When to Seek Medical, Legal, or Privacy Help
Seek professional help when the issue is no longer just an app setting. Urgent symptoms belong with a clinician, and serious data concerns may need privacy, consumer-protection, or legal support.
- Contact a clinician right away for bleeding, severe abdominal or pelvic pain, reduced fetal movement, fainting, intense distress, or any symptom that feels urgent. Do not wait for an app timeline to reassure you.
- Ask for legal guidance if reproductive data could expose you to risk where you live, travel, receive care, or share devices.
- Report suspected misuse to the app’s privacy or data-protection contact if you see unwanted disclosure, strange marketing tied to private entries, or account access you did not authorize.
- Escalate ignored requests to a consumer-protection or data-protection agency if the company does not answer a valid access, correction, or deletion request.
- Preserve evidence before deleting your account: screenshots, emails, request confirmations, privacy-policy text, dates, and any in-app notices.
Frequently Asked Questions
Do pregnancy apps sell data to advertisers?
Many pregnancy apps share or monetize data through advertisers, analytics firms, SDKs, or partners, even if they avoid the word “sell.” Check the privacy policy for advertising, marketing, partner-sharing, and analytics language.
Is pregnancy app data protected by HIPAA?
Most pregnancy apps are lifestyle tools, not covered health-care providers or health plans. HIPAA usually does not protect data entered into a consumer pregnancy tracker.
Can de-identified pregnancy data be re-identified?
Yes, de-identified data can sometimes be re-identified when combined with location, device IDs, login details, or behavior patterns. Pregnancy stage plus location can be especially revealing.
Does paying for a pregnancy app stop data sharing?
Not always. Premium tiers may remove ads, but some paid apps still use analytics, crash-reporting, attribution, or marketing trackers.
What SDKs do pregnancy apps use?
Pregnancy apps may use analytics SDKs, attribution SDKs, crash-reporting tools, ad-network SDKs, and social login tools. These SDKs can collect device identifiers, usage events, and technical data.
Can I delete my data from a pregnancy app?
Usually, you can request deletion through account settings, privacy settings, or the support email listed in the policy. Save confirmation and check whether backup copies or retention periods still apply.
Which pregnancy apps don’t share data?
Look for apps that explicitly ban selling and advertising-based sharing, list all third parties, and offer local-only or anonymous use. Policies change, so verify before entering sensitive details.
Can law enforcement access pregnancy app data?
In some jurisdictions, law enforcement may seek pregnancy app data through subpoenas, warrants, or court orders. Risk depends on local law, company practices, and what data the app stores.
What privacy policy phrases signal data selling?
Red flags include “trusted partners,” “for marketing purposes,” “legitimate interests,” “business partners,” “service providers for marketing,” and “data enrichment.” These phrases can indicate commercial data sharing.
Limitations & Safety
- This article is educational privacy guidance, not medical or legal advice; contact a qualified clinician for symptoms and a lawyer or legal-aid group for legal risk.

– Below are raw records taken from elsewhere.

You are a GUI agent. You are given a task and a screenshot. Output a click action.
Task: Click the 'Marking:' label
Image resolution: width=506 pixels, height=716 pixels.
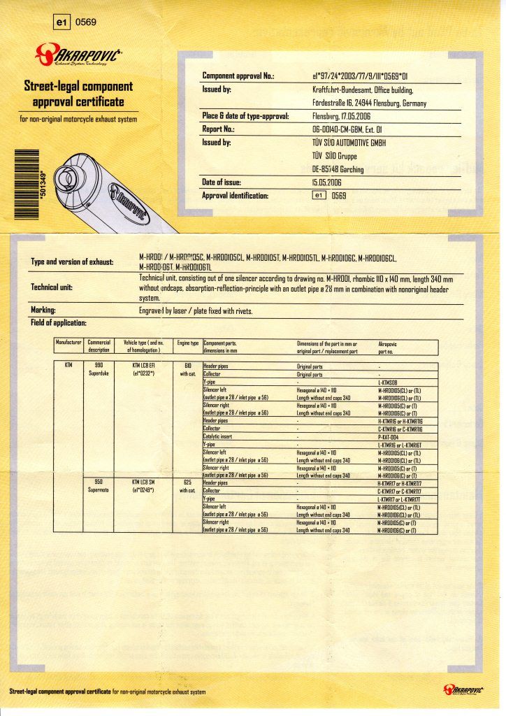(x=43, y=310)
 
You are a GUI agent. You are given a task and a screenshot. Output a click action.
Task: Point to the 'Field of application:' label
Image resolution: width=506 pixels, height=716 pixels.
(x=58, y=322)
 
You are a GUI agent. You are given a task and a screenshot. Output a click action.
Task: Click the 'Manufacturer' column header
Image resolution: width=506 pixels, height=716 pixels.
(x=69, y=343)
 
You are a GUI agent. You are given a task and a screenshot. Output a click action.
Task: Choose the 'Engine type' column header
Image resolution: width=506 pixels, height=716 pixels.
(x=188, y=343)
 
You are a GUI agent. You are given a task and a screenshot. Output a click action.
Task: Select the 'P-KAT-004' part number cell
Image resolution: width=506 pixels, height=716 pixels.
(x=389, y=436)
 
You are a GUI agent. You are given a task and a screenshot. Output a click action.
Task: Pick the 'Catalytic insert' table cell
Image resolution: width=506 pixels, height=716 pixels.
(x=220, y=436)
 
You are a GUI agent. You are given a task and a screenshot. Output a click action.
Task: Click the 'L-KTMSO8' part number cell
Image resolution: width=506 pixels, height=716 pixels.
(x=390, y=382)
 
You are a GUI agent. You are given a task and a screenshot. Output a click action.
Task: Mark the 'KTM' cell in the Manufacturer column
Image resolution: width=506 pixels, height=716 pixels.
(x=68, y=365)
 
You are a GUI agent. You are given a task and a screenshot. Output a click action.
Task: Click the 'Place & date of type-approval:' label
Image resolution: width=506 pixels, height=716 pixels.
(x=245, y=116)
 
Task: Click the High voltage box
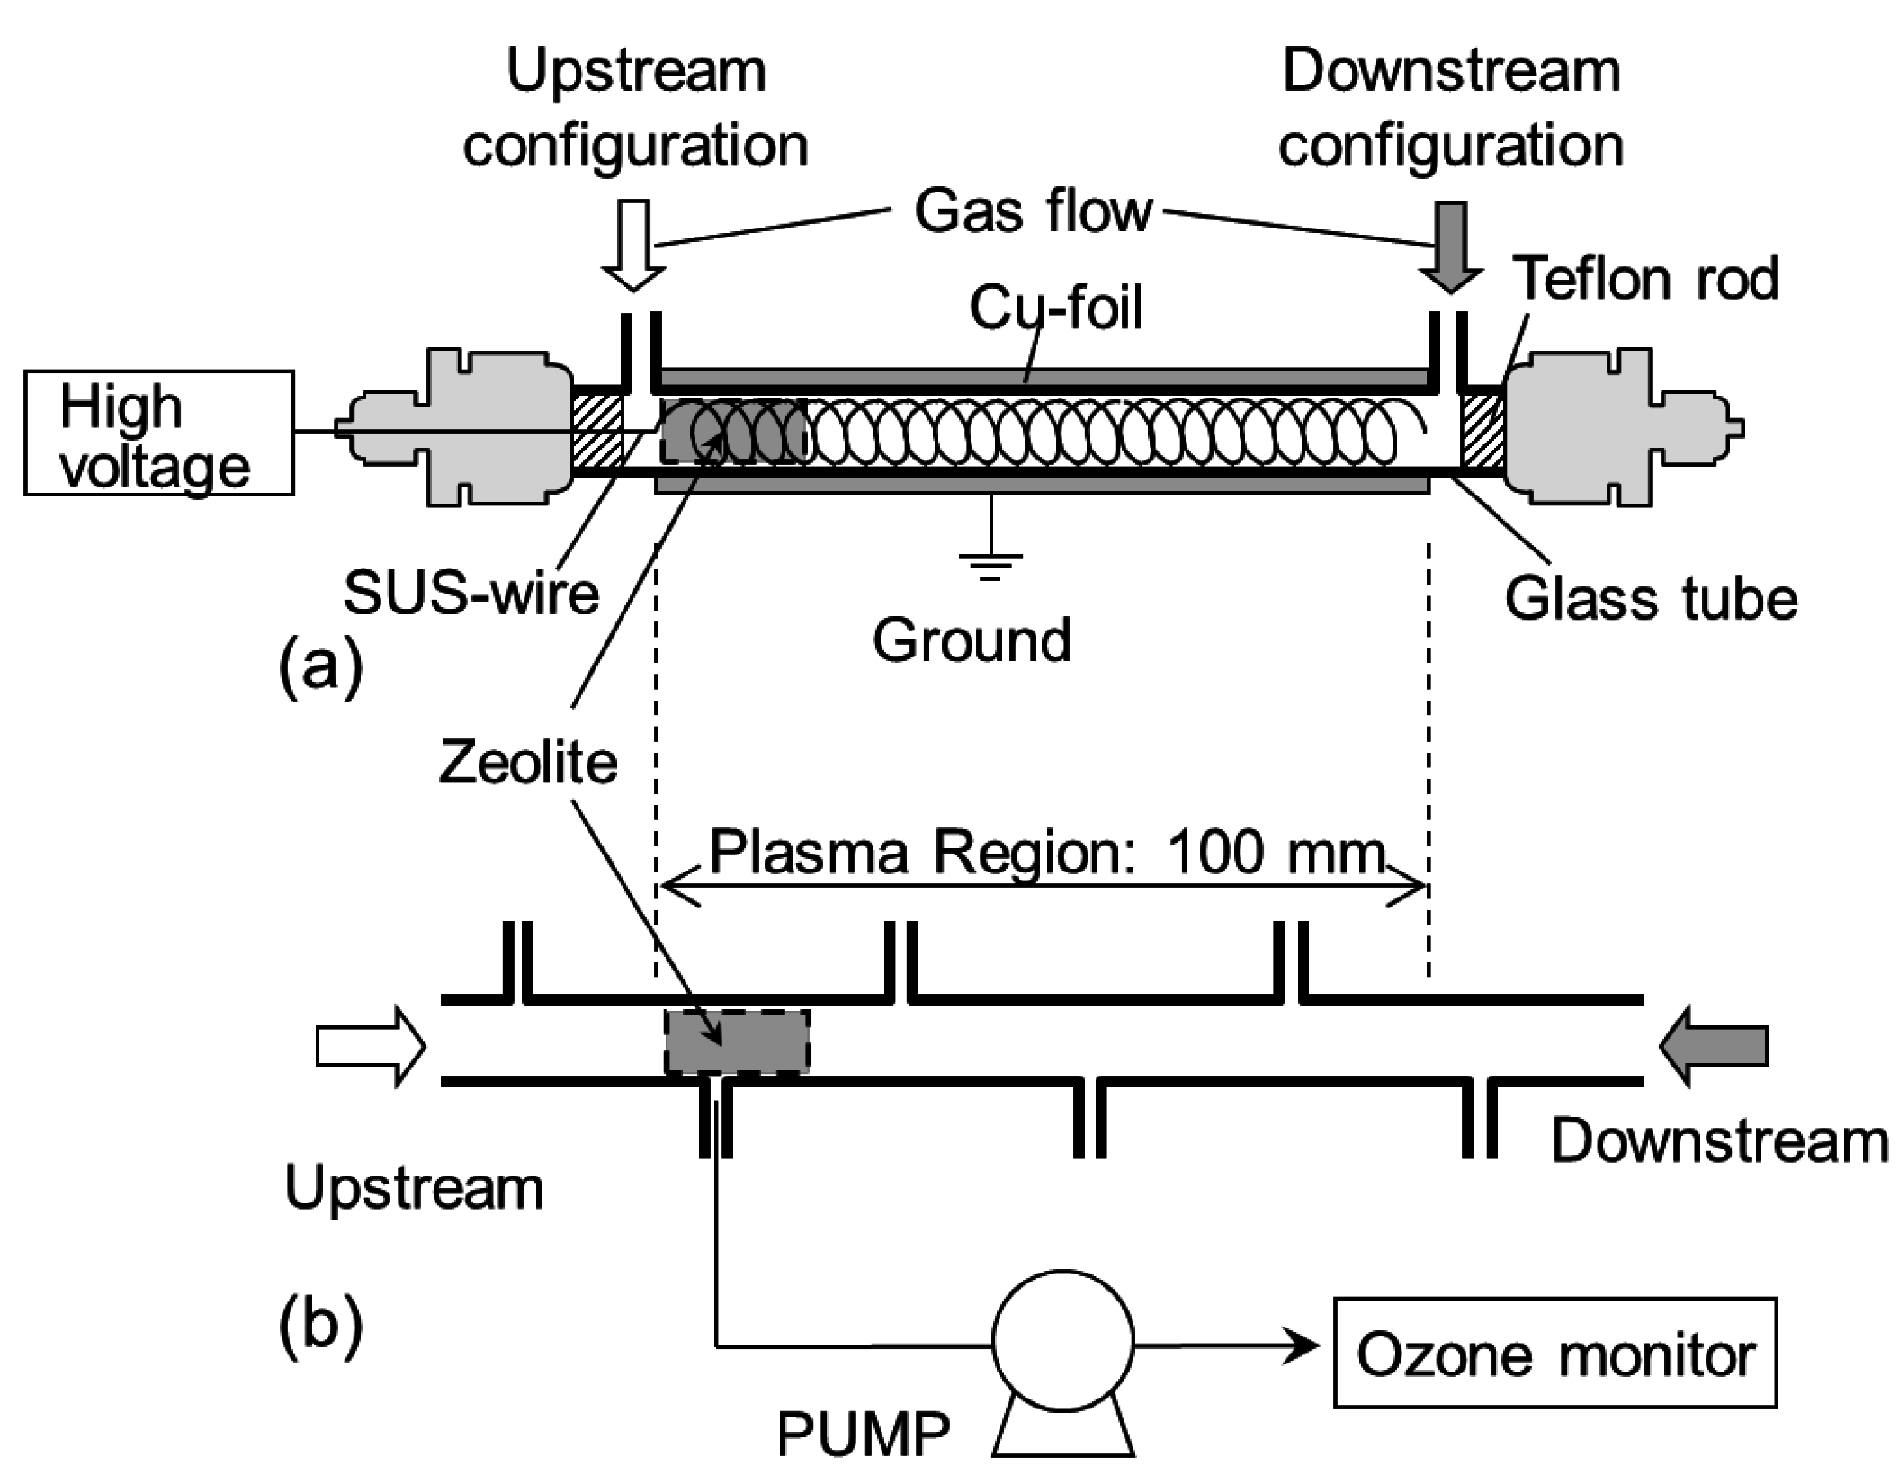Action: [x=158, y=434]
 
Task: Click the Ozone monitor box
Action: [x=1554, y=1352]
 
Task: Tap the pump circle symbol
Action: [x=1062, y=1341]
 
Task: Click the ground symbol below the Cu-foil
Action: [x=990, y=562]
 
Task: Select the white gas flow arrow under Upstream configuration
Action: [x=633, y=246]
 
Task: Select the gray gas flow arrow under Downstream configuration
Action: [x=1451, y=246]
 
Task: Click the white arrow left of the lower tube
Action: [x=369, y=1047]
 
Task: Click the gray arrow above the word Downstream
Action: [x=1715, y=1047]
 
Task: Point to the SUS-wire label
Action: [x=471, y=594]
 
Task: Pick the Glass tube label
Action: [x=1651, y=599]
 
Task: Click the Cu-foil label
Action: [x=1056, y=308]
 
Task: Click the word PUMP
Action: [x=863, y=1434]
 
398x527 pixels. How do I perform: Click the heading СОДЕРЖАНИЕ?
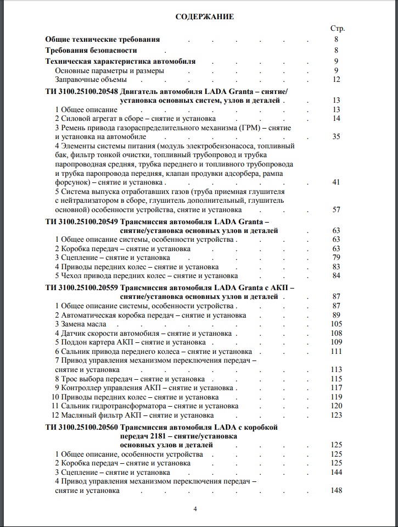[204, 16]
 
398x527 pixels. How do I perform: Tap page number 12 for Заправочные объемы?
[337, 80]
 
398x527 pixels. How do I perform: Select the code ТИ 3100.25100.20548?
[81, 91]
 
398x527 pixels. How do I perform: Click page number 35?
[337, 136]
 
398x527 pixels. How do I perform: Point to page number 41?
[337, 182]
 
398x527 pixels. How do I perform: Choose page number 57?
[337, 209]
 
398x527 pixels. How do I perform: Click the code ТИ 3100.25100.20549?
[81, 221]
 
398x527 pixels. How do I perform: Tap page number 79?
[337, 258]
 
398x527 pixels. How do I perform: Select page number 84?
[337, 275]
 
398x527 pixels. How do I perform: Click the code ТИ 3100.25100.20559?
[81, 287]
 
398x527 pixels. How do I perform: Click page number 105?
[337, 324]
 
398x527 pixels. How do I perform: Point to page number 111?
[337, 351]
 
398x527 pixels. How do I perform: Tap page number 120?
[337, 406]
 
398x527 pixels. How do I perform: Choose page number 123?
[337, 415]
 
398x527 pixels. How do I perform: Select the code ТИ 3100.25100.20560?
[81, 427]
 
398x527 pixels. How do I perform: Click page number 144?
[337, 472]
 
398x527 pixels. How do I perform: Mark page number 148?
[337, 490]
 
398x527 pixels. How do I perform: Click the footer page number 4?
[195, 508]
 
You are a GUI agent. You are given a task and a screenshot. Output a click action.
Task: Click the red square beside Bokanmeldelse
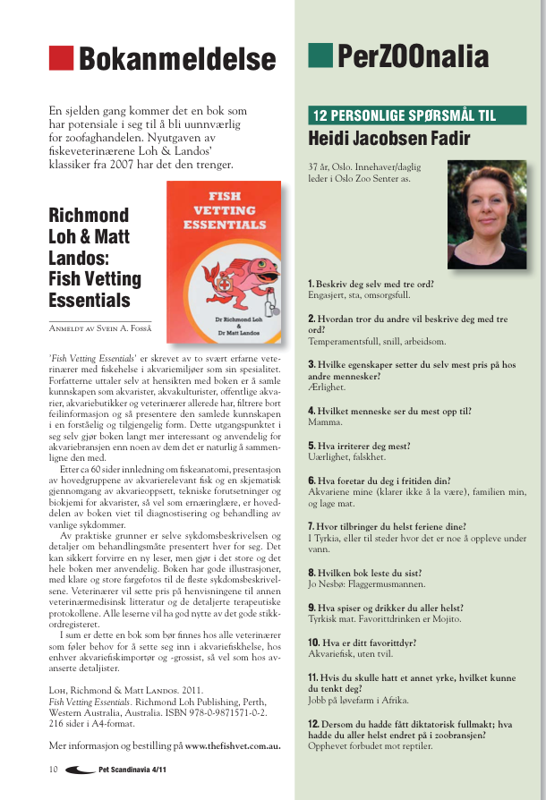(60, 58)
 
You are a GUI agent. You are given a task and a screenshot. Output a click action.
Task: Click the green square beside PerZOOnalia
(320, 55)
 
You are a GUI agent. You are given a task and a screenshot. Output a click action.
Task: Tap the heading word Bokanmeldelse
(177, 60)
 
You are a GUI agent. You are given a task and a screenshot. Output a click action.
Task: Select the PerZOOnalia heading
(413, 56)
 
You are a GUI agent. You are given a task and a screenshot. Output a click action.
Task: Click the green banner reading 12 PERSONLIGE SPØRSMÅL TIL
(416, 115)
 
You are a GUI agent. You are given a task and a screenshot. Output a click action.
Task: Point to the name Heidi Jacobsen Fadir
(388, 139)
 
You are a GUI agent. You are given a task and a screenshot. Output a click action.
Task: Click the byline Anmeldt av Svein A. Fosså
(100, 329)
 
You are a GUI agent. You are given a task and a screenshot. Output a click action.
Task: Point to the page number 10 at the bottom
(54, 769)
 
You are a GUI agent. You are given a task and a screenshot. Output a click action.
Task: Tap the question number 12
(313, 722)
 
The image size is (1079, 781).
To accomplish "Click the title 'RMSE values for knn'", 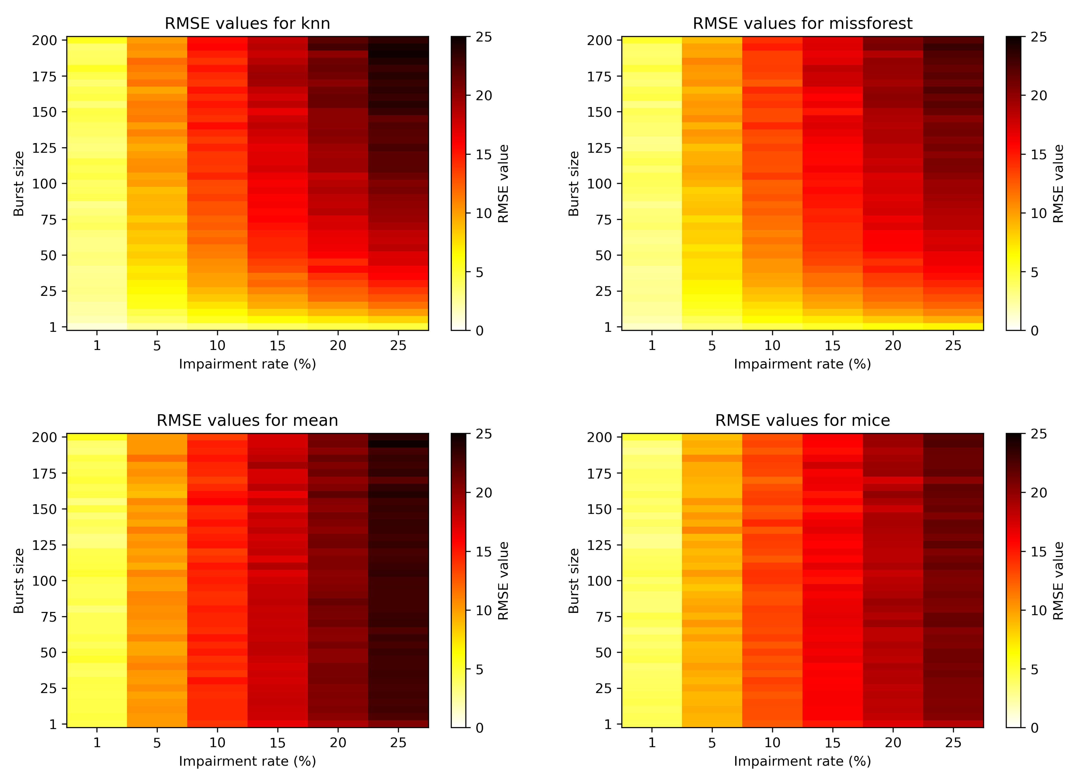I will [x=247, y=23].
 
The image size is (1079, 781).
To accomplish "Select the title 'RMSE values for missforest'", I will [x=802, y=23].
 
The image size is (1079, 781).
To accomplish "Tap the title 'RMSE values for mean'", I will [x=247, y=420].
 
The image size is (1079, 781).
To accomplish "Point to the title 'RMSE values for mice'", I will [x=802, y=420].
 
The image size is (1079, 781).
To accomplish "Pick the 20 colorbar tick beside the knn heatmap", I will [x=484, y=96].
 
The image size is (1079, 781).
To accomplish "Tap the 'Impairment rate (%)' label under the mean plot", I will [x=247, y=761].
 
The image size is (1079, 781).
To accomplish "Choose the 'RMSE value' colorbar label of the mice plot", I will [x=1058, y=581].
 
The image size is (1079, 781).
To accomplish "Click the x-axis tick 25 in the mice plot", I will [x=953, y=742].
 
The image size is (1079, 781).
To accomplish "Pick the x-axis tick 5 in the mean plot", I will [x=157, y=742].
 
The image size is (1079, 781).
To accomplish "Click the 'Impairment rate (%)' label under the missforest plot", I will [x=802, y=364].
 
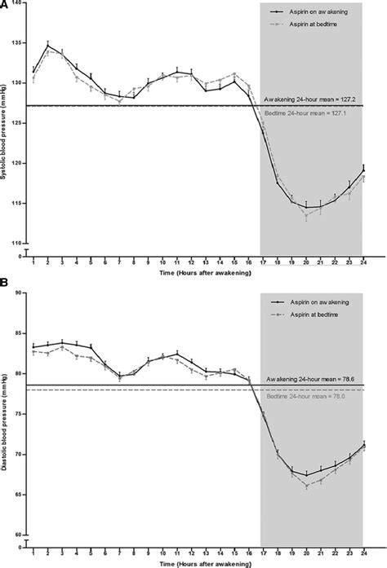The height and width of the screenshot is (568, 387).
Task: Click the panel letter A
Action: [5, 5]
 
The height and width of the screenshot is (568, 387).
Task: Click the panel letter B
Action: [5, 286]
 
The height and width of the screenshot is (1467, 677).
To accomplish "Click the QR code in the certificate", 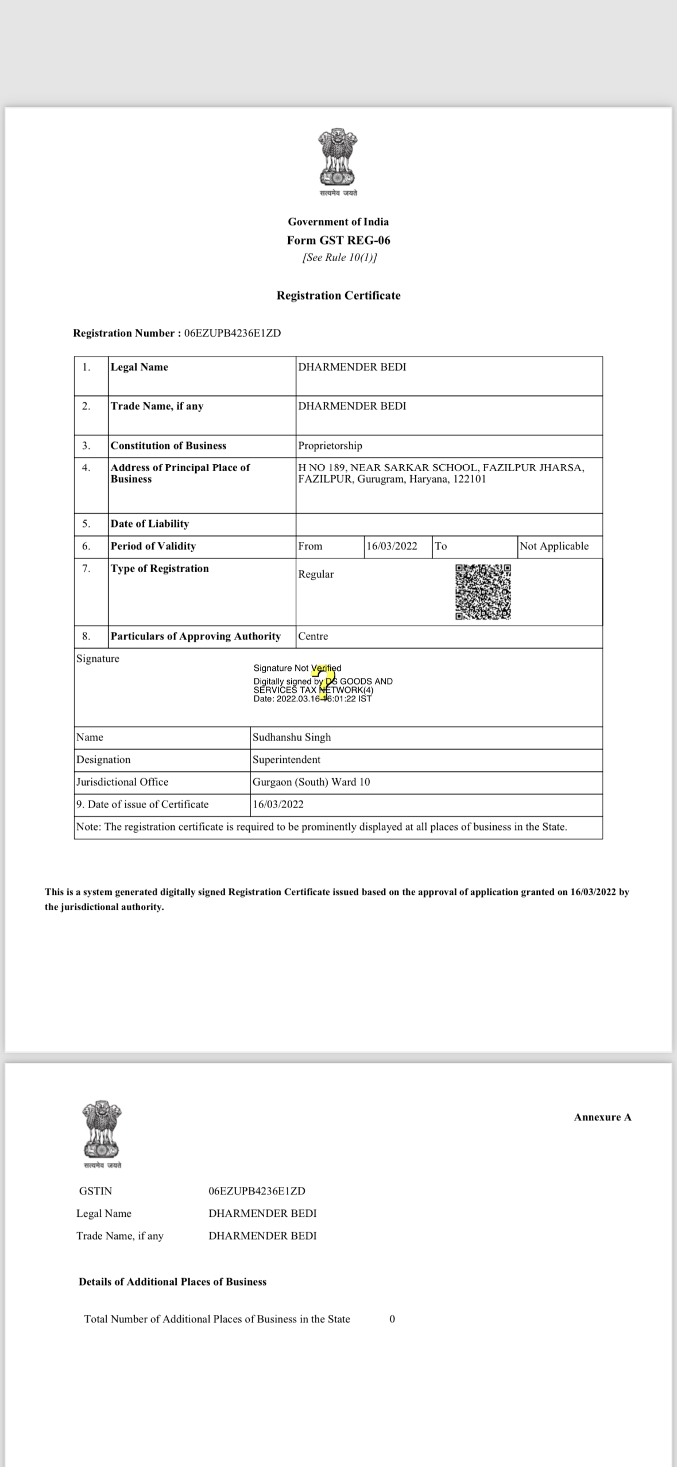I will pyautogui.click(x=483, y=592).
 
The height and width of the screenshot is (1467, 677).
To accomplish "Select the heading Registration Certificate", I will pyautogui.click(x=338, y=296).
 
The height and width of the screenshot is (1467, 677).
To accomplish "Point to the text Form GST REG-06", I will pyautogui.click(x=338, y=240).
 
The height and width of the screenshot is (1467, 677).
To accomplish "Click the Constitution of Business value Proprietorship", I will pyautogui.click(x=330, y=446).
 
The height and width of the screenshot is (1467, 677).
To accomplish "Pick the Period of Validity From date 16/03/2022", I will pyautogui.click(x=392, y=546).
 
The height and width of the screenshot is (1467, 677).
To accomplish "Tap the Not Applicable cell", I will pyautogui.click(x=554, y=546).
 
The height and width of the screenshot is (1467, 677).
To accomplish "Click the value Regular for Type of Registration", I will pyautogui.click(x=316, y=575).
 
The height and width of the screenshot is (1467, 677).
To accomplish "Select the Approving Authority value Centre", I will pyautogui.click(x=313, y=637).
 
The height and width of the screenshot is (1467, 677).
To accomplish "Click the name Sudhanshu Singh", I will pyautogui.click(x=292, y=738).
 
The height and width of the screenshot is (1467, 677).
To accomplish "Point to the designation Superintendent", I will pyautogui.click(x=287, y=760).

- Privacy settings can reduce exposure, but they cannot prevent every breach, bug, credential theft, employee-access issue, acquisition, or compelled legal disclosure.
- Local-only storage can limit server sharing, but it may increase the chance of permanent data loss if your device is lost, reset, or the app is deleted.
- Privacy laws, app ownership, SDKs, enforcement priorities, and privacy policies can change after publication, so review the current policy before entering sensitive details.
- Privacy promises do not confirm health accuracy; separately evaluate pregnancy app medical accuracy before relying on any app for pregnancy information.